**What you need to do**
Return every line of the listing from the line containing "Given: Open Типы данных in the sidebar" up to and including the line containing "[x=3, y=106]", reproduced without any changes.

-- begin --

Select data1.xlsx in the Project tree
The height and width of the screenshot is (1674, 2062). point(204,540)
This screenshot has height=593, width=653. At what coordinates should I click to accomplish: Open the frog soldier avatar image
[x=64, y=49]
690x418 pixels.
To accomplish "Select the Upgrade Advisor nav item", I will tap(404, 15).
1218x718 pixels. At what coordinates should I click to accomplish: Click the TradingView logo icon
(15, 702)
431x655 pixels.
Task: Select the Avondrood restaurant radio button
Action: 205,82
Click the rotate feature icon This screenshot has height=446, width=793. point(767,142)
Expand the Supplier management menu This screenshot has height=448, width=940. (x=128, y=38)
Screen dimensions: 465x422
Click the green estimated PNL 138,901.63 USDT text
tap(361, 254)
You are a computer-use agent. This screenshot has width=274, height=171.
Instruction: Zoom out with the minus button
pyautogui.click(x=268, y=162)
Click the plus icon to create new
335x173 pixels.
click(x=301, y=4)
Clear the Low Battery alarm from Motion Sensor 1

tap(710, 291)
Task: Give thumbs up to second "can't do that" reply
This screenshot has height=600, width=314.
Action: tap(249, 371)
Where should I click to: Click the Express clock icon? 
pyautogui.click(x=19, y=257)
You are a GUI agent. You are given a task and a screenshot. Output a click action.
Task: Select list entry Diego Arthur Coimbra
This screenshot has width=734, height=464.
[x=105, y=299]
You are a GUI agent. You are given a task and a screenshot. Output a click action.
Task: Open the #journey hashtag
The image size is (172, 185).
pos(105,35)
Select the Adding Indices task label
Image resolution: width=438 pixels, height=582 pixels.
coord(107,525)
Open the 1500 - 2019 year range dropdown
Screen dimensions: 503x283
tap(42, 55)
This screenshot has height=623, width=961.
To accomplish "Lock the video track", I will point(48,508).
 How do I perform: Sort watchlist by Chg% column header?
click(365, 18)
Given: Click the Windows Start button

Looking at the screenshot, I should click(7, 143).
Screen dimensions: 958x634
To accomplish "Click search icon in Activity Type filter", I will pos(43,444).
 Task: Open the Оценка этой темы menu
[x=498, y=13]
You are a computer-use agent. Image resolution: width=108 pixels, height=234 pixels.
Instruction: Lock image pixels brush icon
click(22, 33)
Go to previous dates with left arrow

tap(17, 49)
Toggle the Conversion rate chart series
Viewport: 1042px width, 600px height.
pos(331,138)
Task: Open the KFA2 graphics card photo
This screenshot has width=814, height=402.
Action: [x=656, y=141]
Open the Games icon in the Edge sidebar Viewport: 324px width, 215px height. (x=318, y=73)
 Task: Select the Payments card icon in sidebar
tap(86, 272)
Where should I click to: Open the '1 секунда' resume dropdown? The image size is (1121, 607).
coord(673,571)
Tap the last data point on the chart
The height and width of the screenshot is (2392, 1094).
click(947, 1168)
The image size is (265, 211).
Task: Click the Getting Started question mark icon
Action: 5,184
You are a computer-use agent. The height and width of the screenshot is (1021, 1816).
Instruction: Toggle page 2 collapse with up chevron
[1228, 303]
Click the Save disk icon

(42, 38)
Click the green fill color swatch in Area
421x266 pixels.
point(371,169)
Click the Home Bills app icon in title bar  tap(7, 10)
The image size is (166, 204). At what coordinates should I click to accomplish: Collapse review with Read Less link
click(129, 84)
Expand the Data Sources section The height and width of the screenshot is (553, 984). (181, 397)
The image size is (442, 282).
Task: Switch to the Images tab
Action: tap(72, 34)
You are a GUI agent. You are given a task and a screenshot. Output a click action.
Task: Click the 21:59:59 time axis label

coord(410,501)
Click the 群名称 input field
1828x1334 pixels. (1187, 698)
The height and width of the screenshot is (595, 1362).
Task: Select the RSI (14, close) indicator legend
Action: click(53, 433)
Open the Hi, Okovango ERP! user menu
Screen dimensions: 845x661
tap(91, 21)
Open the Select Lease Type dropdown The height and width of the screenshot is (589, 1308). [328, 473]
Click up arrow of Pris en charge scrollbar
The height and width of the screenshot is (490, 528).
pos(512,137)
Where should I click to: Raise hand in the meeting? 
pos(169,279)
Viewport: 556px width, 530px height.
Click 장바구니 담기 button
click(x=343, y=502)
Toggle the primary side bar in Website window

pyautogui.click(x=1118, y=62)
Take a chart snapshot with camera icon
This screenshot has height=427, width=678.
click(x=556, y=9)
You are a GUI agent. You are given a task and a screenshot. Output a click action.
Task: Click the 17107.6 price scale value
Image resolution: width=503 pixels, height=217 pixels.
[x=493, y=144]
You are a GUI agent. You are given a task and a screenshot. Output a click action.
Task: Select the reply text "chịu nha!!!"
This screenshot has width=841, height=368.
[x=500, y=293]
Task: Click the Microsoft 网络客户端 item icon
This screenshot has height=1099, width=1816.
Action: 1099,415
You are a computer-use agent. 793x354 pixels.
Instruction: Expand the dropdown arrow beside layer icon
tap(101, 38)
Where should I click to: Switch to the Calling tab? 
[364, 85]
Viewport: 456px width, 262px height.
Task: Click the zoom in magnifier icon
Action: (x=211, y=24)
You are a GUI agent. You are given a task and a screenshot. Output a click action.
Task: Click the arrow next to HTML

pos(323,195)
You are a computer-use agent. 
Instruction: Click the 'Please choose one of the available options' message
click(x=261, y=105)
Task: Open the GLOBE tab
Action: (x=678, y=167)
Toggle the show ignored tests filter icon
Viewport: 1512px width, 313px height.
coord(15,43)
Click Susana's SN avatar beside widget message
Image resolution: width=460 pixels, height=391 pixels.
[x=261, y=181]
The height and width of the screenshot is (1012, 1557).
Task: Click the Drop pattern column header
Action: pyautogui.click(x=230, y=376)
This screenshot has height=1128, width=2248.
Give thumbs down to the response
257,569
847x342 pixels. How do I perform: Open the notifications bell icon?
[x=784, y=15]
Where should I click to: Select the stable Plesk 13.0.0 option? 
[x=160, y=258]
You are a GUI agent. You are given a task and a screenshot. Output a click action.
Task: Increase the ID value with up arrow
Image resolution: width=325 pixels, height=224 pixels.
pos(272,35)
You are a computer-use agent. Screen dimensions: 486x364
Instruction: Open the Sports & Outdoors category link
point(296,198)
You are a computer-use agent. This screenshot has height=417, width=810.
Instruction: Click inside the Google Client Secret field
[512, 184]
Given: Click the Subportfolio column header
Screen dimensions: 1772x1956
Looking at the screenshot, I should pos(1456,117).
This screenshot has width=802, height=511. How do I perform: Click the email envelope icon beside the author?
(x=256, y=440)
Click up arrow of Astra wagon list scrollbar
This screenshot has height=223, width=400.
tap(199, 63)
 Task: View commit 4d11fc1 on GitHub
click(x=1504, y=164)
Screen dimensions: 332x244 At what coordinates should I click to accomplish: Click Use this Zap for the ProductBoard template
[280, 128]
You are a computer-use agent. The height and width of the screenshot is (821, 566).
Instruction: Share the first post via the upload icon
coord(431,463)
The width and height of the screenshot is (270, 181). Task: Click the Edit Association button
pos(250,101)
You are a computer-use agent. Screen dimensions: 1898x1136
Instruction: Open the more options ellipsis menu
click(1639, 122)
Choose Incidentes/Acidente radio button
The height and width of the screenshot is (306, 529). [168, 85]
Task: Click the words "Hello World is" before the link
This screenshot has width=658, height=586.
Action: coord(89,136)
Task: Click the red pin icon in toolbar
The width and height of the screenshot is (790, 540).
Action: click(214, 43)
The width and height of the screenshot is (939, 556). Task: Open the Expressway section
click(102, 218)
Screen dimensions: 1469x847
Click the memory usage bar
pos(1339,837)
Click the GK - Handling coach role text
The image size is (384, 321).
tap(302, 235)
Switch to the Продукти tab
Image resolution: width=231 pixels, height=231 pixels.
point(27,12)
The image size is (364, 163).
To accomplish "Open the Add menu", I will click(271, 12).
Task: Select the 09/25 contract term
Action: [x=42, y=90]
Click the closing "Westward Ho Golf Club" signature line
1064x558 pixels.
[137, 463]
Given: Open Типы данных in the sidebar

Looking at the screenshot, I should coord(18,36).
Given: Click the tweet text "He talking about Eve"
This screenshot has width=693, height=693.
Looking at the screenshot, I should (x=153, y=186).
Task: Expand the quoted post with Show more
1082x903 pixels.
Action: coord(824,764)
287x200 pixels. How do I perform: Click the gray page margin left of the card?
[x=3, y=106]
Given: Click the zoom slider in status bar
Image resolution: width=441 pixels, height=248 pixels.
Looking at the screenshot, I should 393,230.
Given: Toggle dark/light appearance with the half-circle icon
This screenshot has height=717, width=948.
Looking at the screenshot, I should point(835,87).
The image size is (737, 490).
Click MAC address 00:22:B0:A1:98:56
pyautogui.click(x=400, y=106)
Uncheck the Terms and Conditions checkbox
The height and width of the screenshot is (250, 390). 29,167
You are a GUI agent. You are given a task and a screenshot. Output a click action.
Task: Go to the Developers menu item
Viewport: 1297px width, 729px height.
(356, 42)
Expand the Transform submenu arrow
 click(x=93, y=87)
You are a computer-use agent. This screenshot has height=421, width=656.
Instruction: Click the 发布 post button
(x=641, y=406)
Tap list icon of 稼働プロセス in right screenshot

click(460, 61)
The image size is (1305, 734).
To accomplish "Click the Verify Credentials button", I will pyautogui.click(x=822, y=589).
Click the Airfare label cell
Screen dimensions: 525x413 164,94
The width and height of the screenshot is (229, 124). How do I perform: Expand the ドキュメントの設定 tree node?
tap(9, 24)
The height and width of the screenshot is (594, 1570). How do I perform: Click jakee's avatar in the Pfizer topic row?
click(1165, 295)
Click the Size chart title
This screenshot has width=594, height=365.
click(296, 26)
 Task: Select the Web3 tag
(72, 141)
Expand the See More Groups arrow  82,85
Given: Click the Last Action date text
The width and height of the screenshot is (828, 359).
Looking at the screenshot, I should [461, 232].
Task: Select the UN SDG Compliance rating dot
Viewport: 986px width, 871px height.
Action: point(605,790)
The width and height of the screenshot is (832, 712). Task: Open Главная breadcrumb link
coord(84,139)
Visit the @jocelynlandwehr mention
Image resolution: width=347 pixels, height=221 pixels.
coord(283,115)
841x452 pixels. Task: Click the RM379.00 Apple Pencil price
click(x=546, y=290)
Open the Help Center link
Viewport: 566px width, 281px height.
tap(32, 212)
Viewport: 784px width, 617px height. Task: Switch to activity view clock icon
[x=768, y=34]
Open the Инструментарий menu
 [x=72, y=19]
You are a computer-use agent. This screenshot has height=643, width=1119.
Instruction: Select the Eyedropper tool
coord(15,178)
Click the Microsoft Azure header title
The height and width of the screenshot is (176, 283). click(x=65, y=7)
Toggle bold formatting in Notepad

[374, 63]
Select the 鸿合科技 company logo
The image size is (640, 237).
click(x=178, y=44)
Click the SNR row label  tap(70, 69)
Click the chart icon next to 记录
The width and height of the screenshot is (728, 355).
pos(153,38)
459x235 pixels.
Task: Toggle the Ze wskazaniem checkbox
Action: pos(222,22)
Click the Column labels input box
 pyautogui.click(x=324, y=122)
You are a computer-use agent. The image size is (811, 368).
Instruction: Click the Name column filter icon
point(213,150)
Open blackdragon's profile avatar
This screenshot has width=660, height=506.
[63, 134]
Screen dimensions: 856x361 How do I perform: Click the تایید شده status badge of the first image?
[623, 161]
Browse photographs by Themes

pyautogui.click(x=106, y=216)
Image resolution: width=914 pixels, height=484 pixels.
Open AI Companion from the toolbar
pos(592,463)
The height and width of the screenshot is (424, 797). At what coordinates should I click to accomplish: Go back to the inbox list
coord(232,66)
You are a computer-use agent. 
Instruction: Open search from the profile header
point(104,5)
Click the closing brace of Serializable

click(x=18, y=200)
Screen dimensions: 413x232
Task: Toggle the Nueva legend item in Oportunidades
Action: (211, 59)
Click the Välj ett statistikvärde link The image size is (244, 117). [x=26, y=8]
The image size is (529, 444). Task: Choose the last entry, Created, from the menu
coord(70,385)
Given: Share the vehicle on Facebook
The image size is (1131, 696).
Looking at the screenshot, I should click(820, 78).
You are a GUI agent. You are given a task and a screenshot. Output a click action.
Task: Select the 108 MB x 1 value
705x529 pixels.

-- end --

**Expected answer**
Given: Open Типы данных in the sidebar

Looking at the screenshot, I should coord(18,36).
Given: Click the tweet text "He talking about Eve"
This screenshot has width=693, height=693.
Looking at the screenshot, I should (x=153, y=186).
Task: Expand the quoted post with Show more
1082x903 pixels.
Action: coord(824,764)
287x200 pixels. How do I perform: Click the gray page margin left of the card?
[x=3, y=106]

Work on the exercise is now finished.